Al hablar de este asunto, mi intención no es pronunciarme a favor o en contra del Nuncio cesante. Lo que pretendo es indicar el problema de fondo que se oculta en todo este asunto. Un problema que mucha gente no se imagina, pero que tiene más actualidad y envergadura de lo que normalmente se suele pensar o decir en estos casos.

¿A qué me refiero? El centro y eje del cristianismo, como bien sabemos, es el Evangelio. Y en el Evangelio, todo se centra en torno al personaje capital, que es Jesús. Pues bien, si la Iglesia tiene su origen en el Evangelio y su razón de ser es hacer presente ese mismo Evangelio, resulta evidente que los representantes oficiales de la Iglesia no pueden ir por el mundo haciendo y diciendo exactamente lo contrario de lo que, según los evangelios, Jesús hizo y dijo mientras estuvo en la tierra.
Esto supuesto, si algo hay claro en los evangelios es que Jesús fue un hombre profundamente religioso, que hablaba constantemente de su relación (y de nuestra relación) con el Padre del cielo. Y se pasaba las noches enteras en oración a Dios. Pero siempre hizo esas cosas de tal forma, que la vida de Jesús transcurrió, no sólo al margen de la “religión oficial”, la religión del templo y de los sacerdotes, sino que – sobre todo y como bien sabemos – Jesús “se enfrentó directamente” al templo y sus funcionarios, a muchos de sus rituales y ceremonias y al “yugo” (Mt 11, 29) de normas que los clérigos aquéllos le imponían a la gente.
De tal forma que Jesús entendió y practicó la religión de tal manera, que aquello terminó en un conflicto mortal. Porque, como es bien sabido, fue el Sanedrín (el Consejo Supremo de la Religión) el que condenó a muerte a Jesús (Jn 11, 47-53). Y el que forzó a las autoridades civiles y militares para que ejecutaran la sentencia de la forma más cruel que había entonces.
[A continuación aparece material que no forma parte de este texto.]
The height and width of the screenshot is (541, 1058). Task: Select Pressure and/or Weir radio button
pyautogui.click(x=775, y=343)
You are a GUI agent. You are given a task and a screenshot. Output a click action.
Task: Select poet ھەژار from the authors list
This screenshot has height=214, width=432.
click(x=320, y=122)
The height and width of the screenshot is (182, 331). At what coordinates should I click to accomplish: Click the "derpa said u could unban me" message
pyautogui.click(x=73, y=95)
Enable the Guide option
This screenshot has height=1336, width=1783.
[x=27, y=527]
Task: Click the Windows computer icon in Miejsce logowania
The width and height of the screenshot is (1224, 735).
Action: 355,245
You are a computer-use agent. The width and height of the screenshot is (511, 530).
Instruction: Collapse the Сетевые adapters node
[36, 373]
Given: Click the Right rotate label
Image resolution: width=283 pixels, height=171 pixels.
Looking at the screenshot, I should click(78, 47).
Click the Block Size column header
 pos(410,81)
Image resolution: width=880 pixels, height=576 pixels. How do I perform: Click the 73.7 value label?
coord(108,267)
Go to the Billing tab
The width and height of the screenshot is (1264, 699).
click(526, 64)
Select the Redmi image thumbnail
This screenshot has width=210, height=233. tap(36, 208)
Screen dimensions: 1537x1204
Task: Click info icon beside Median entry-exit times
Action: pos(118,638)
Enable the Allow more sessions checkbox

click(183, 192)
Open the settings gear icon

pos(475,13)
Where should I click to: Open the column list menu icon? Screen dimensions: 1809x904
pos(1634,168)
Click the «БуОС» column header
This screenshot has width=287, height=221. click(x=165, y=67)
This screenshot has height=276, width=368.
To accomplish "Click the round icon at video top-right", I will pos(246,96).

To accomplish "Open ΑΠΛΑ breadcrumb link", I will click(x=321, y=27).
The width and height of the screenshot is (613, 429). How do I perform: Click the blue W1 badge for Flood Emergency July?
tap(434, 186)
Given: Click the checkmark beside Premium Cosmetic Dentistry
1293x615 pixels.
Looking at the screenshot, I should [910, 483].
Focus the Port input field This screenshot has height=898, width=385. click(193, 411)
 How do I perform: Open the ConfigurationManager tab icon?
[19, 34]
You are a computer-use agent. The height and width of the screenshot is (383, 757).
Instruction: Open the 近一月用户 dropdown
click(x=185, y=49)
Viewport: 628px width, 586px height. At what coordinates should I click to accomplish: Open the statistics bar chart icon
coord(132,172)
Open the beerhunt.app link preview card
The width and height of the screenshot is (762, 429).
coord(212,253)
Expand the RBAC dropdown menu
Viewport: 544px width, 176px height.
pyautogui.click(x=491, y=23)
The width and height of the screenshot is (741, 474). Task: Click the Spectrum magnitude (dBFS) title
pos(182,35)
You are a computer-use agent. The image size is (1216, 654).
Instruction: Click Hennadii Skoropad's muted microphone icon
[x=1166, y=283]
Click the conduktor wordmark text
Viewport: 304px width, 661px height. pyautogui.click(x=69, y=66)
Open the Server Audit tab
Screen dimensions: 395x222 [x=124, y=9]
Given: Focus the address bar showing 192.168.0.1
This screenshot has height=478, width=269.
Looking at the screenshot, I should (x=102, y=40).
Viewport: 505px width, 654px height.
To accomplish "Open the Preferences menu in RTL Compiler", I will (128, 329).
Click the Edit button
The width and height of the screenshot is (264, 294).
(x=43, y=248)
Esto es lo que ocurrió. Pero ¿por qué se produjo aquel crimen? No fue por defender la religión, que estaba bien defendida. Ni fue por proteger a los Sacerdotes y sus ganancias. El templo y sus hombres eran la gran fuente de riqueza que tenía Jerusalén en aquel tiempo, como bien han demostrado los mejores estudiosos de esta historia (cf. J. Jeremias, Jerusalén en tiempos de Jesús, Madrid, Cristiandad, 1977).
Entonces, ¿por qué persiguieron y mataron a Jesús? Sencillamente porque Jesús vio, con claridad meridiana, que lo más urgente y apremiante, en este mundo, no es el sometimiento a los que tienen el poder, aunque sea el poder sagrado de la religión. Lo más importante, que no admite espera, es remediar el sufrimiento de los que no pueden seguir, hundidos como están en sus carencias y miserias. Por eso Jesús curaba a los enfermos, acogía a pecadores y extranjeros, defendía a las mujeres, se ponía de parte de niños, mendigos y gente desamparada.
Sin duda alguna, todo esto es lo que irritaba a los hombres de la religión. Sobre todo, cuando Jesús les dijo en su cara que habían hecho del templo “una cueva de bandidos”. ¿No se daban cuenta los “profesionales de lo sagrado” – los de entonces y los de ahora – que la religión o es “laica” (del pueblo, de todos por igual) o no es religión, es decir, no nos lleva a Dios, porque a donde nos lleva derechos es a la tranquilidad de la conciencia y al “señorío del disparate”, como ha dejado patente el Nuncio que se va?

Y es que, cuando un colectivo de hombres se cree que es superior a los demás, porque sabe más y puede más que los demás, ¿no se puede sospechar con fundamento que la experiencia religiosa que nos predica ese colectivo ya no es de fiar, porque nos remite a una falsa religión?
Cada día veo más claro que la religión del futuro es la “religión laica”. Que no es la religión que niega a Dios. Eso es una burda contradicción. La “religión laica” es la religión que nos iguala a todos. Y a todos nos concentra en la firme convicción que se centra en este criterio: una conducta ética tan honesta y tan transparente que no tenga más explicación que la existencia de un más allá y la experiencia de un Padre que es la clave que explica lo que nunca llegaremos a explicar.